I'm trying to set up some user services using Ansible and systemd.
On Ubuntu and RHEL 7 I'm getting
# systemctl --user status
Failed to get D-Bus connection: Connection refused
For Ubuntu I clarified the error, it's because of this:
https://docs.ansible.com/ansible/latest/modules/systemd_module.html
run systemctl within a given service manager scope, either as the default system scope (system), the current user's scope (user), or the scope of all users (global). For systemd to work with 'user', the executing user must have its own instance of dbus started (systemd requirement). The user dbus process is normally started during normal login, but not during the run of Ansible tasks. Otherwise you will probably get a 'Failed to connect to bus: no such file or directory' error.
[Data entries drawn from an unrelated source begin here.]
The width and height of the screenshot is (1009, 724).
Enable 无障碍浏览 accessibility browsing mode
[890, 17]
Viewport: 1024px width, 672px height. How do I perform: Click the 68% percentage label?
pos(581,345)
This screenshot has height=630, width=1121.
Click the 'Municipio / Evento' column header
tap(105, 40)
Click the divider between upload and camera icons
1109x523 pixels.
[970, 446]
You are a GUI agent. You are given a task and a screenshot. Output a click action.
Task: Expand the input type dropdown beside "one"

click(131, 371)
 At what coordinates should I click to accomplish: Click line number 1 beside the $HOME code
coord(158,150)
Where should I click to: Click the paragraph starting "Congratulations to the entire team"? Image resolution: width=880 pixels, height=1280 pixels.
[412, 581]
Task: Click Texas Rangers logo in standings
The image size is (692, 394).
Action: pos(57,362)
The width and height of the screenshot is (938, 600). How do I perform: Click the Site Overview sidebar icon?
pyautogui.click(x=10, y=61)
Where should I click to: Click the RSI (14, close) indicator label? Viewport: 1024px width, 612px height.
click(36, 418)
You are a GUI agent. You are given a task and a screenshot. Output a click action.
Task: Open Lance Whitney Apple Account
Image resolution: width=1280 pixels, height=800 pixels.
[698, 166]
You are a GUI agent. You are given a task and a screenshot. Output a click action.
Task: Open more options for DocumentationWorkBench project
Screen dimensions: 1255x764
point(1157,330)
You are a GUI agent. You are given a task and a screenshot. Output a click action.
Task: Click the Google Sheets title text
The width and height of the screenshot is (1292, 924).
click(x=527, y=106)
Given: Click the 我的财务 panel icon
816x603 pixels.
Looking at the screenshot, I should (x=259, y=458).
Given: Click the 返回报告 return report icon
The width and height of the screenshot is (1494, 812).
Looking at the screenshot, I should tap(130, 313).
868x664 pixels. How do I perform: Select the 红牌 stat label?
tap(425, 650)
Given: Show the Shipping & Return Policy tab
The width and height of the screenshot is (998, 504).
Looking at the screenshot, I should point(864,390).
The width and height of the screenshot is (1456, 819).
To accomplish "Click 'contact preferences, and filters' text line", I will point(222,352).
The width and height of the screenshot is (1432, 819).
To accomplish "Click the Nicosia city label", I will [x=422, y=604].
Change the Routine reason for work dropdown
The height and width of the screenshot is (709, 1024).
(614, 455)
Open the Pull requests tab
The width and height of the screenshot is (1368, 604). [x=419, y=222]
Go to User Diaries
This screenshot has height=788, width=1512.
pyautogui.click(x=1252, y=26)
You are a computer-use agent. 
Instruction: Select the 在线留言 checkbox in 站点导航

Basically DBus needs to be started before systemd --user
can work. I'm not sure how to do that either, but I can work around it in other ways, I think.
However, the main blocker right now is: how do I check, generically, for the availability of the functionality?
I tried systemctl show
and there's no explicit "user" feature. Is the flag the "+PAM" from the Features
line? I know that systemd uses PAM at least partially to implement it, I don't know if it's needed for other features.
How can I check that "my" systemd supports --user
in a reliable manner? Is there a file I could check? A command? Something else? DBus voodoo?